## Saved data entries

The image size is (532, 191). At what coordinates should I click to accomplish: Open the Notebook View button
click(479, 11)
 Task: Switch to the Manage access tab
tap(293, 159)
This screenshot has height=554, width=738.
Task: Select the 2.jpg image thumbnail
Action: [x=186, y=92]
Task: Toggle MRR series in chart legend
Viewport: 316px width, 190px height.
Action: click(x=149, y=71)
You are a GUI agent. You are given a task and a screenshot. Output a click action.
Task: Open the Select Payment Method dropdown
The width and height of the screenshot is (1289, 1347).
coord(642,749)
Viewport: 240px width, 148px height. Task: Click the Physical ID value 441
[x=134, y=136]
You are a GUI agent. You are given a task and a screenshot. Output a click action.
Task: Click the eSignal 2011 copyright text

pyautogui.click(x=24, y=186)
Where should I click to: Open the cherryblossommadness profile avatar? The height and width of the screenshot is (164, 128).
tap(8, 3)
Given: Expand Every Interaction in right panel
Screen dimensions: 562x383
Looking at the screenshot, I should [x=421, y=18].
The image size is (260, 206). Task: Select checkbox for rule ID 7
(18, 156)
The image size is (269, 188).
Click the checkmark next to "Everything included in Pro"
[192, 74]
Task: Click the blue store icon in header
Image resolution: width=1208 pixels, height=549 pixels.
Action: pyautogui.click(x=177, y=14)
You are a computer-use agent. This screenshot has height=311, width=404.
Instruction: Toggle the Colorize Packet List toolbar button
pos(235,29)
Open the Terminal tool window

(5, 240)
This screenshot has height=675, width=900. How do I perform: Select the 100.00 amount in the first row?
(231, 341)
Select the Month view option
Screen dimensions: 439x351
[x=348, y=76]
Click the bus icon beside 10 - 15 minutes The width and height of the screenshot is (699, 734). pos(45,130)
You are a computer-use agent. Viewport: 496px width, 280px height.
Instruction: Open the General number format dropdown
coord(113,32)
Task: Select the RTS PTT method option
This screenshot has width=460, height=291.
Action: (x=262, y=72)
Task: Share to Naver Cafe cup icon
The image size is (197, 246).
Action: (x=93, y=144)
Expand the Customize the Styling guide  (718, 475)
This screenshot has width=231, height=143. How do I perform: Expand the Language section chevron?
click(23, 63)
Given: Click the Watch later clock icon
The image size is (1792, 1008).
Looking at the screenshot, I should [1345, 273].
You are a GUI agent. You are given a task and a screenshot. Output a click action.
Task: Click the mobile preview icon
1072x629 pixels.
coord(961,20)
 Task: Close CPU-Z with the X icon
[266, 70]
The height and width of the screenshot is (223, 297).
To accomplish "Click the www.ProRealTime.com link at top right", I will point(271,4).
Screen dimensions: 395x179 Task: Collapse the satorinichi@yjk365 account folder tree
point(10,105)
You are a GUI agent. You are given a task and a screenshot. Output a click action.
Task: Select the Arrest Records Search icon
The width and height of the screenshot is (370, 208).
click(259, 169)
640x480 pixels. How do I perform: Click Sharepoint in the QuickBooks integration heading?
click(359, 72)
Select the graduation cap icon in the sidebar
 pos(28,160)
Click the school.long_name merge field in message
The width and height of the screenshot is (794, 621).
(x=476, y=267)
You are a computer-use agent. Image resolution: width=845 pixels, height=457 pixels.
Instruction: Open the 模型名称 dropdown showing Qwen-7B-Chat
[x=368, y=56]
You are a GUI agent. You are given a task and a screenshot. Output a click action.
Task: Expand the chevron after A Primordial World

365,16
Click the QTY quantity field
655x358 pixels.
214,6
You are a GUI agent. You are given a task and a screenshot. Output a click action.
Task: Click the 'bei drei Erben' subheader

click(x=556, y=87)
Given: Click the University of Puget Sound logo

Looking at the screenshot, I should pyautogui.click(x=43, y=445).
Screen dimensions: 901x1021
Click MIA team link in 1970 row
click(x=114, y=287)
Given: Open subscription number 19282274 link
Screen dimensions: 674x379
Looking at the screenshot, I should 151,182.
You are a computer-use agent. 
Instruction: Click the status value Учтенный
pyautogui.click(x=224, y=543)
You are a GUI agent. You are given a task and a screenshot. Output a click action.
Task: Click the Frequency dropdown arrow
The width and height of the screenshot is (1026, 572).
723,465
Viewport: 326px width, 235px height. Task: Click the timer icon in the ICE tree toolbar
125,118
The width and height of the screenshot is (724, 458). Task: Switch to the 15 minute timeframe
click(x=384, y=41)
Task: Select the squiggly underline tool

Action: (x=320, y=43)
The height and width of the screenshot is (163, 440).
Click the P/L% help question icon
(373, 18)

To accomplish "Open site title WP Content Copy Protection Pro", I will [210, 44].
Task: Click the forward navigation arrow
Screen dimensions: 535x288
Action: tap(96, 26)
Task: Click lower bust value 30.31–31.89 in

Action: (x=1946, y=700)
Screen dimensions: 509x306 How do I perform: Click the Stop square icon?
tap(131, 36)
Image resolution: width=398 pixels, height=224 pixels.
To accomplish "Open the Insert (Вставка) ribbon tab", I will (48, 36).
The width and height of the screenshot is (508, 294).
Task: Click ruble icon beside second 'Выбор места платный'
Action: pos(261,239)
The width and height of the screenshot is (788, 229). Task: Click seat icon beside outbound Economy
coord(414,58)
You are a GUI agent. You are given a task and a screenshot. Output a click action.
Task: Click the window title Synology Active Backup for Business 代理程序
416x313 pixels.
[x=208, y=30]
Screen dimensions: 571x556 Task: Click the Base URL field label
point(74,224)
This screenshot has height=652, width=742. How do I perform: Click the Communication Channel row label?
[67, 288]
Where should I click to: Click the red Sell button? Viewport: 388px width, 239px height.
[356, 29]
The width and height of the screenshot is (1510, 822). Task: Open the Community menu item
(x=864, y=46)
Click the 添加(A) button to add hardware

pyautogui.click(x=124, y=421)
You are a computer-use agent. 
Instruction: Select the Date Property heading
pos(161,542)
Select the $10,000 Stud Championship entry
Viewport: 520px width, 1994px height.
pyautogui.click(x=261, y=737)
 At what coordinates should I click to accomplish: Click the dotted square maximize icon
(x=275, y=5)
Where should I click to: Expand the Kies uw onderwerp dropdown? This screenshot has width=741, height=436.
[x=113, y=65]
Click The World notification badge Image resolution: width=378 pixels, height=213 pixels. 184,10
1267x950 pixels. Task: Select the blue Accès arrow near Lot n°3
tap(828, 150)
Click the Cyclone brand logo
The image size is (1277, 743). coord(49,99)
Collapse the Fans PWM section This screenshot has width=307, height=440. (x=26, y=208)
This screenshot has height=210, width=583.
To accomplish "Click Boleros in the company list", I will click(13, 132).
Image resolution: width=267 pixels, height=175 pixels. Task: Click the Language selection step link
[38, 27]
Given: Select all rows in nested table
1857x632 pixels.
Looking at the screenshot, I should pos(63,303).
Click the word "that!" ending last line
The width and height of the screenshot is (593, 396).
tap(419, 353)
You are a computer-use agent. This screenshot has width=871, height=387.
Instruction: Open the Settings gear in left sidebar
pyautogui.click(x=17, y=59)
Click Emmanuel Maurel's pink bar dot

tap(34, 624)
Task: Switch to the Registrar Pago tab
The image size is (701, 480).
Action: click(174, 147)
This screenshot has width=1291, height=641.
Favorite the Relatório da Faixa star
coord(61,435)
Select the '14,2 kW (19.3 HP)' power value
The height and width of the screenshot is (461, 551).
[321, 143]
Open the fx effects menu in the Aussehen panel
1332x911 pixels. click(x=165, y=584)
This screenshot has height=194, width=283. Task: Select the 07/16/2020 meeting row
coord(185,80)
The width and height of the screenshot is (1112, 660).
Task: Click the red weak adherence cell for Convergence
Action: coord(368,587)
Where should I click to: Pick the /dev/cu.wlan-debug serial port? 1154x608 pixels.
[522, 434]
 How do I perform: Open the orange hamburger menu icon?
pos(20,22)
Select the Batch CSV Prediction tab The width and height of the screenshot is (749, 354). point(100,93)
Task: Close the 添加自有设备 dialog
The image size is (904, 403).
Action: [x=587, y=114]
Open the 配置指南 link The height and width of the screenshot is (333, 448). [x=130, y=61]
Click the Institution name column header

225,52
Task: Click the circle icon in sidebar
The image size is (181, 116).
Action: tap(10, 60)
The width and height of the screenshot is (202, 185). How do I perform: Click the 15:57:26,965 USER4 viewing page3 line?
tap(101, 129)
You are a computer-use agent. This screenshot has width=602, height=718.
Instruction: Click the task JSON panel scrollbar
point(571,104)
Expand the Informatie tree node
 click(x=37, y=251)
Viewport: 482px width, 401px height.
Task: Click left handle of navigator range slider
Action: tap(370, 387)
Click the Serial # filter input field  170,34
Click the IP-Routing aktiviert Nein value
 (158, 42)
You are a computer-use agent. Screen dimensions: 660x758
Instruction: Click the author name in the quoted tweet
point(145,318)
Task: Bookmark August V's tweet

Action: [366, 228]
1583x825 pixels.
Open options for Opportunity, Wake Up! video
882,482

## What is needed
When a line above includes the word "title", please list that line.

## Written answer
To accomplish "Open site title WP Content Copy Protection Pro", I will [210, 44].
Task: Click the window title Synology Active Backup for Business 代理程序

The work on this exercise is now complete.